WORK ORDER — Return the lines of the data below, from the one containing "Given: Open the Use a Setup Guide menu" through the very last, exactly and with both ends included; no pictures.

DATA UNDER STUDY —
[Start of Attachment]

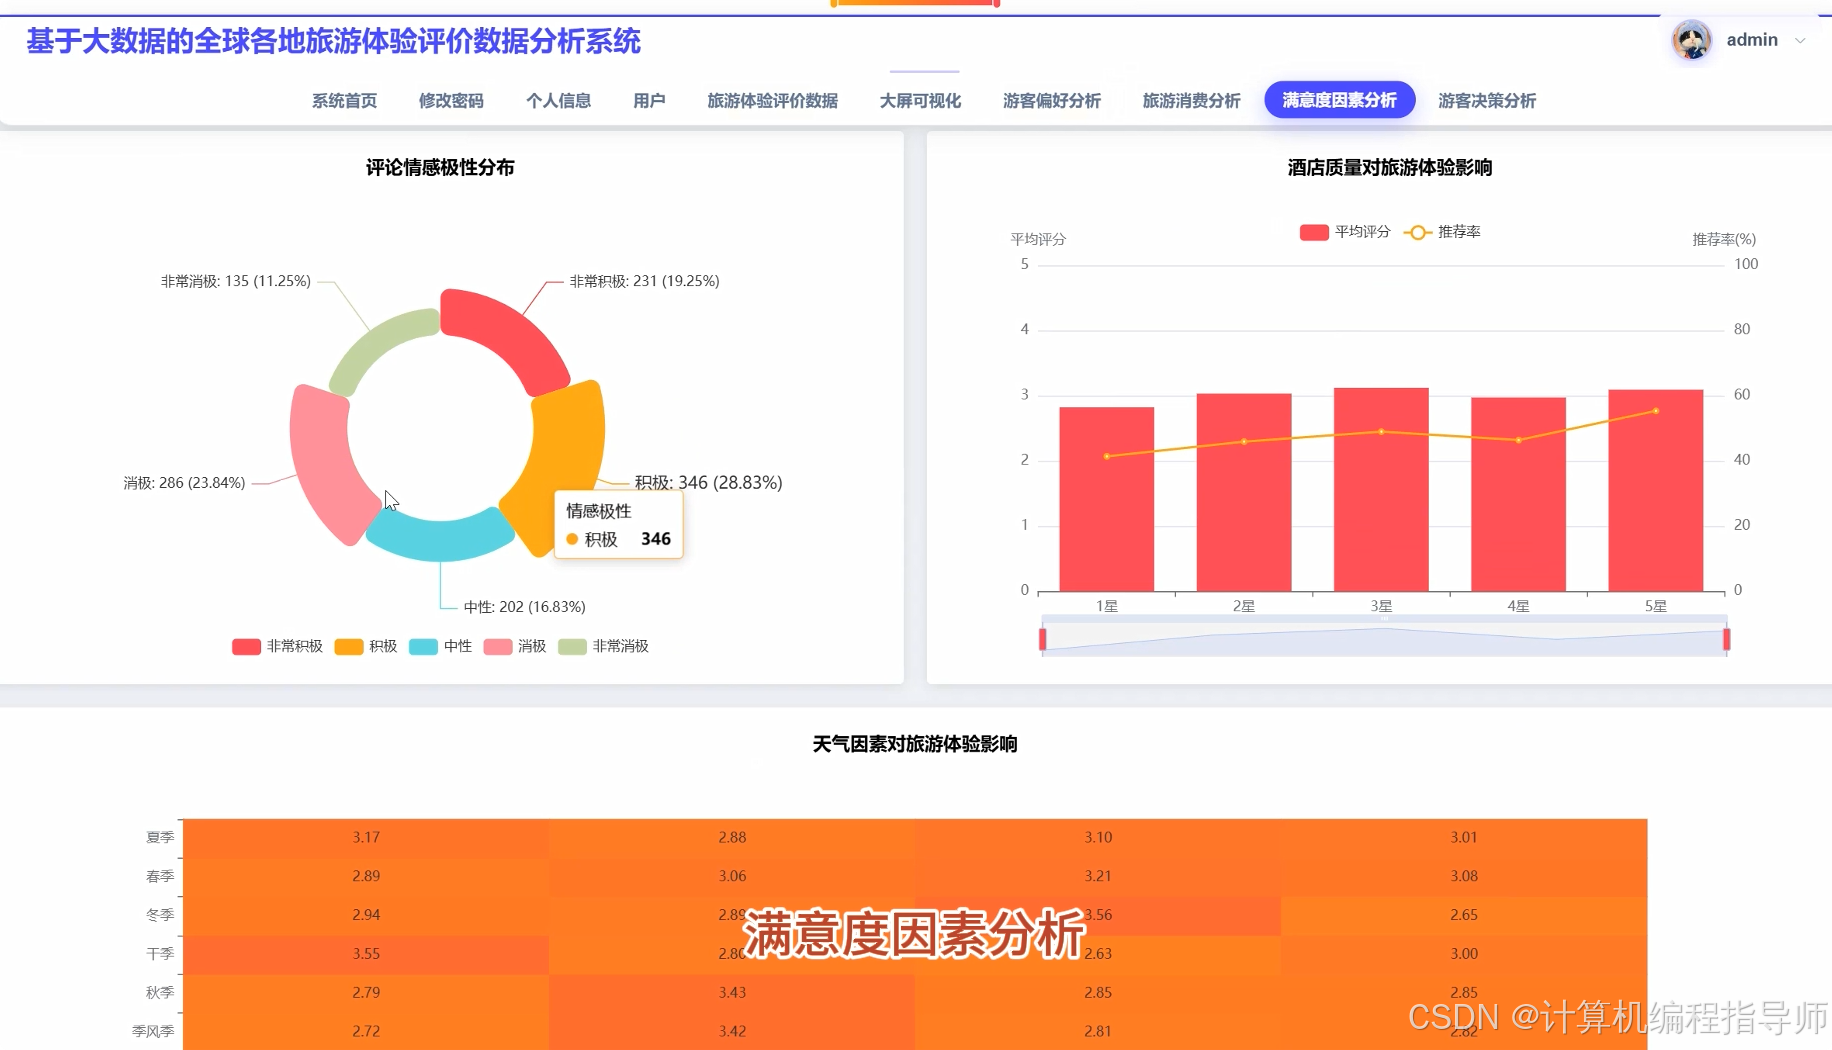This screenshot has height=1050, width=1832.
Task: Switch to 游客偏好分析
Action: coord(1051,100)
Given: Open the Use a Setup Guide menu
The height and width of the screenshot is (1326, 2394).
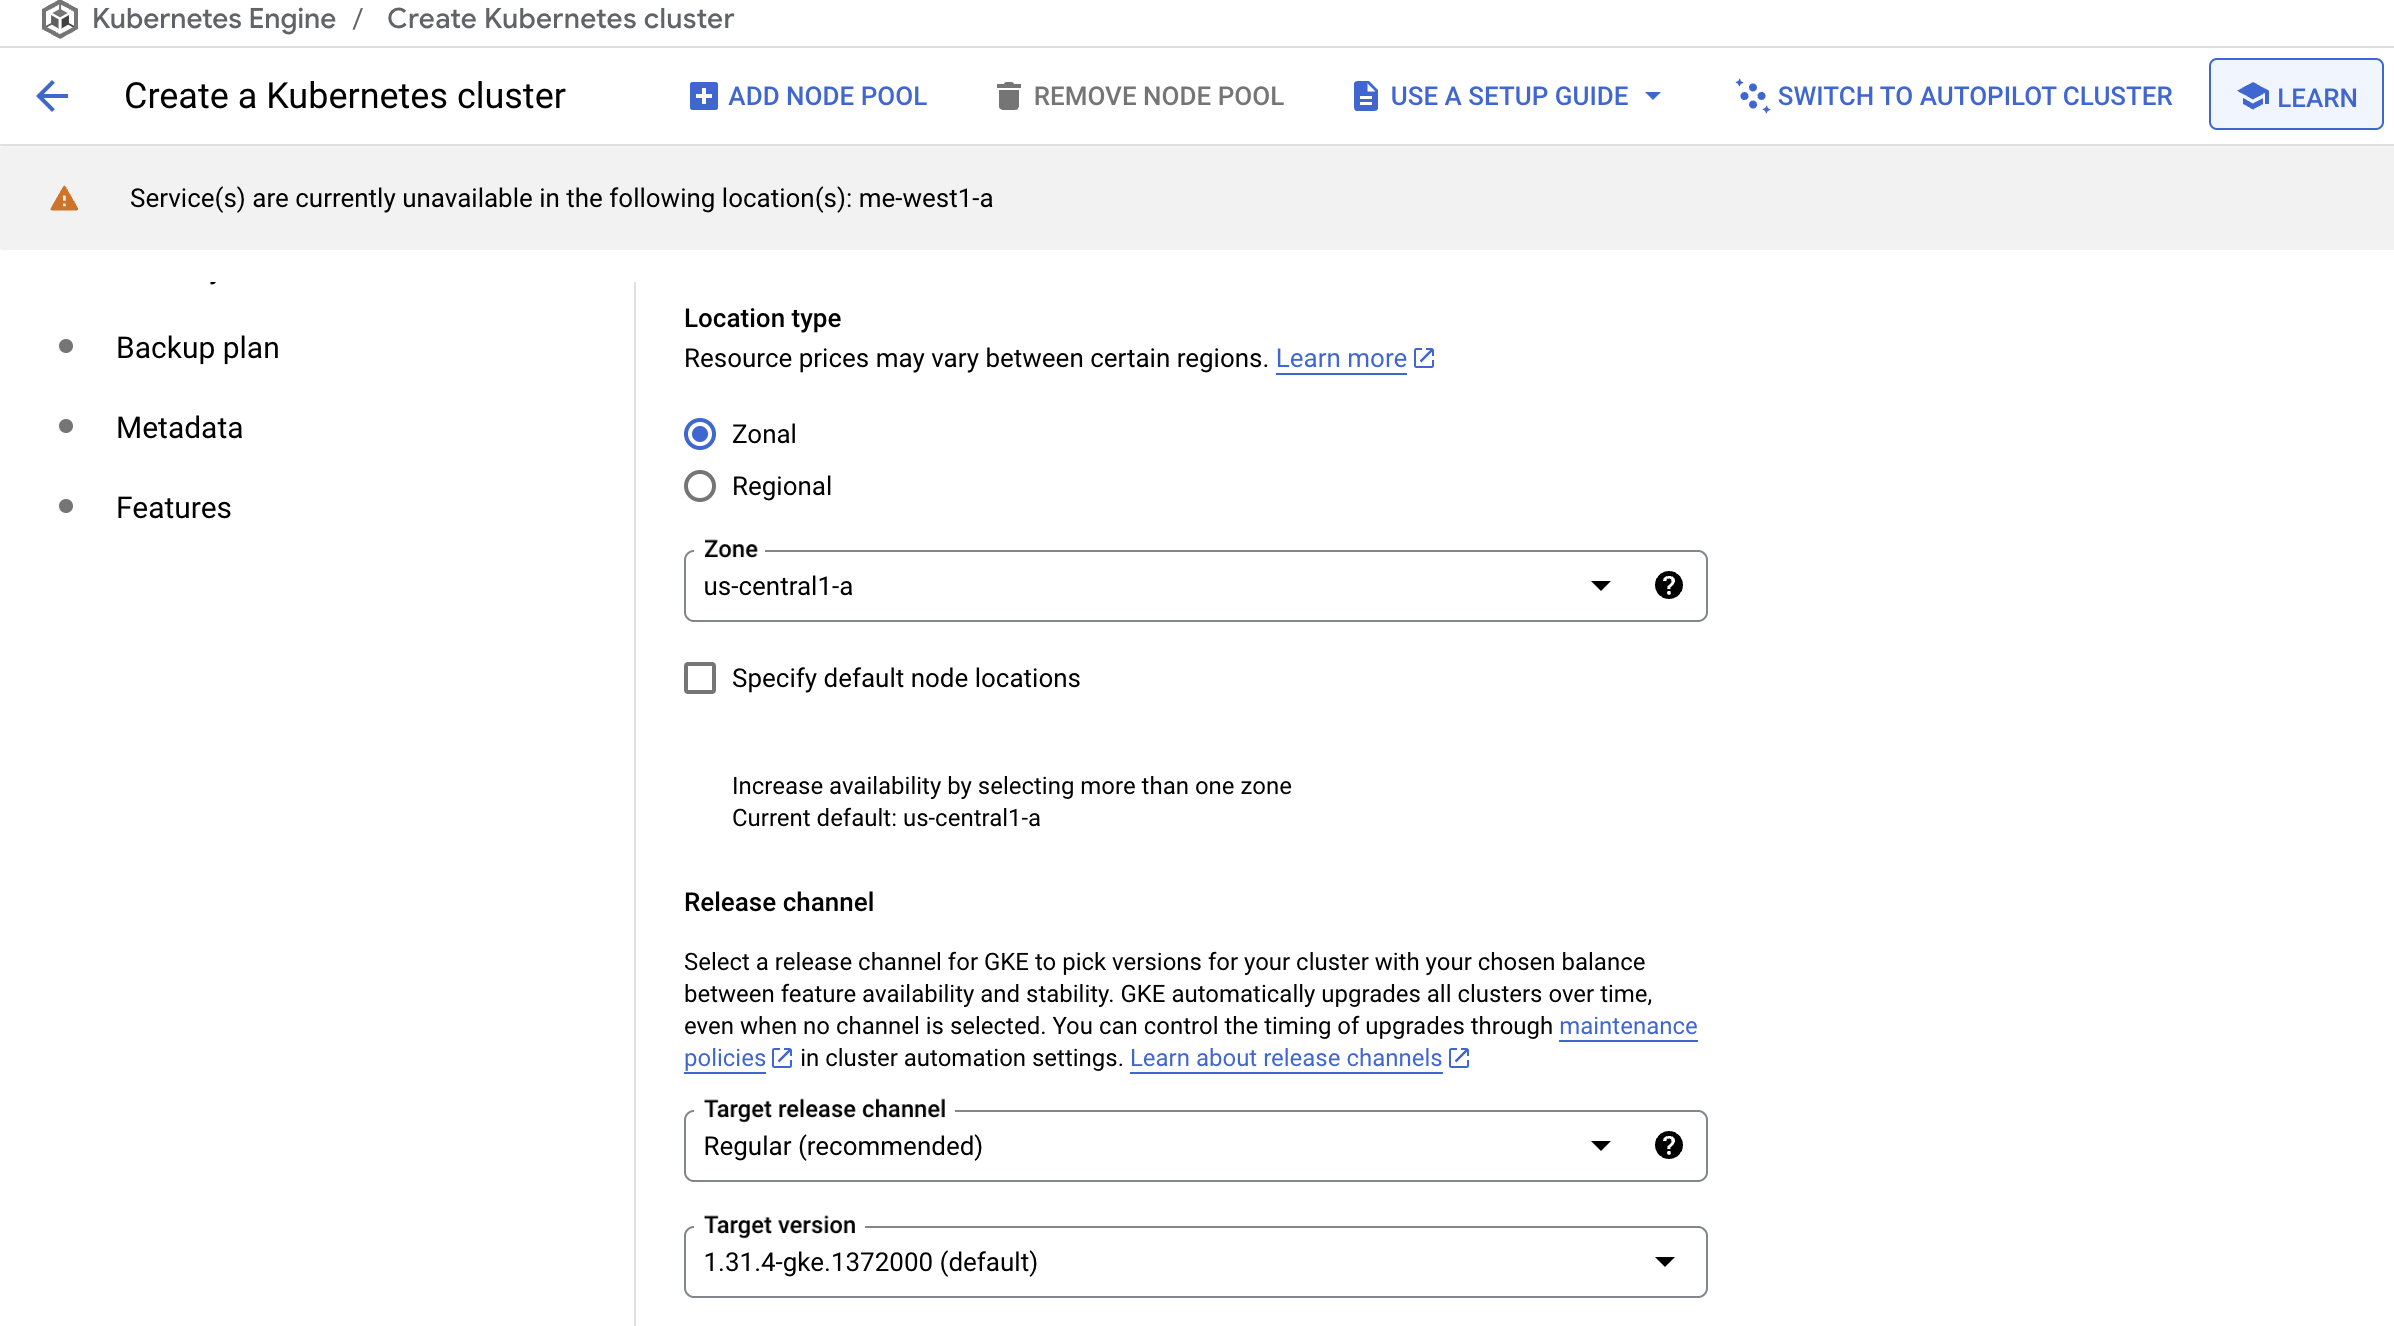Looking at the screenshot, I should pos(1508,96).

[End of Attachment]

EXERCISE OUTPUT —
Given: Open the Use a Setup Guide menu
The height and width of the screenshot is (1326, 2394).
Looking at the screenshot, I should pos(1508,96).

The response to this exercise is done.